The DH has published guidance, entitled Implementing a ban on age discrimination in the NHS - making effective, appropriate decisions, to coincide with the coming into force of the new provisions banning discrimination on the ground of age in the provision of goods and services. The guidance, developed by NHS Employers and others, is specifically aimed at those who plan, commission or provide services, whether in the NHS, voluntary or private sectors.

From 1 October 2012, the Equality Act 2010 makes it unlawful for any organisation providing a public or private service to discriminate against, harass or victimise an adult (ie, someone over 18) because of their age. People may still be treated on an age-related basis where this is beneficial to them or can be objectively justified (ie, the behaviour in question is a proportionate means of achieving a legitimate aim), but age alone – and the stereotypical assumptions associated therewith – must not be used as a substitute for the proper assessment of individual need.

The guidance contains a useful section on commissioning or providing services based on age. They key questions to ask are:

  • What are you trying to achieve? Is the aim legitimate?
  • Why are you using age as a criterion?

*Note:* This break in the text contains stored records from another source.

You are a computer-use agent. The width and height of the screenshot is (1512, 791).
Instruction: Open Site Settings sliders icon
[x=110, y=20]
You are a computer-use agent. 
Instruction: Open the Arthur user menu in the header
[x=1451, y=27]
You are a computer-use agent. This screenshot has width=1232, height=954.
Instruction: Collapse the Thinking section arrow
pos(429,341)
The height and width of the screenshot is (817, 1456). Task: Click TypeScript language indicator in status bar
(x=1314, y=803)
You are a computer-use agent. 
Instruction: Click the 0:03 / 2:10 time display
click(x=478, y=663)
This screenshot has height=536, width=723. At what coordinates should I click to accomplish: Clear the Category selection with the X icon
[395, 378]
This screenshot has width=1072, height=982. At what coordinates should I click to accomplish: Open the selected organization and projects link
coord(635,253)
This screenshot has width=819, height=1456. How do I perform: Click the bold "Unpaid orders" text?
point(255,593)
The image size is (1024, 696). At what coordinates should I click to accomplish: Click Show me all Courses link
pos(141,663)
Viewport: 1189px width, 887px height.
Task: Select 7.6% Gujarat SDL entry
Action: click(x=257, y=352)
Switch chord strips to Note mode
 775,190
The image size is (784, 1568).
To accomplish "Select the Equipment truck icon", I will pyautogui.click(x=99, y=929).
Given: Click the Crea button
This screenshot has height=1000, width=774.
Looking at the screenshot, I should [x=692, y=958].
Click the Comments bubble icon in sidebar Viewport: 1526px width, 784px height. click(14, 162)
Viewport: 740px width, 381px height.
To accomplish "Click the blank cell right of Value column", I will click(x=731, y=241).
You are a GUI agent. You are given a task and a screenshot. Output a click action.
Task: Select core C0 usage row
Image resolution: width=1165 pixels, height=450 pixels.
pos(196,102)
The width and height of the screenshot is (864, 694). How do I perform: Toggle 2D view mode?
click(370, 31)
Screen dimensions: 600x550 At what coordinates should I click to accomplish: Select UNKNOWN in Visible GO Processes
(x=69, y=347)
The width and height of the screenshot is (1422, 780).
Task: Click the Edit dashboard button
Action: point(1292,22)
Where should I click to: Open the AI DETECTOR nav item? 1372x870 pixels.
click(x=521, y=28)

If it is simply to limit the number of potential service users, this is unacceptable
  • What age criterion do you propose to use and how do you propose to use it?
  • Do you have evidence to support your approach?
  • Is what you propose a useful, suitable or effective means of achieving your aim?
  • Are there other ways of achieving your aim, which would impact less?
  • Will what you propose have an excessive or disproportionate effect on the group in question?
  • Can your policy or practice be justified as positive action?

A person will be protected when requesting, and whilst in the course of being provided with, goods, facilities and services. Someone who perceives that they have been unfairly discriminated against because of their age will be able to take the body or person concerned to court and may be awarded compensation.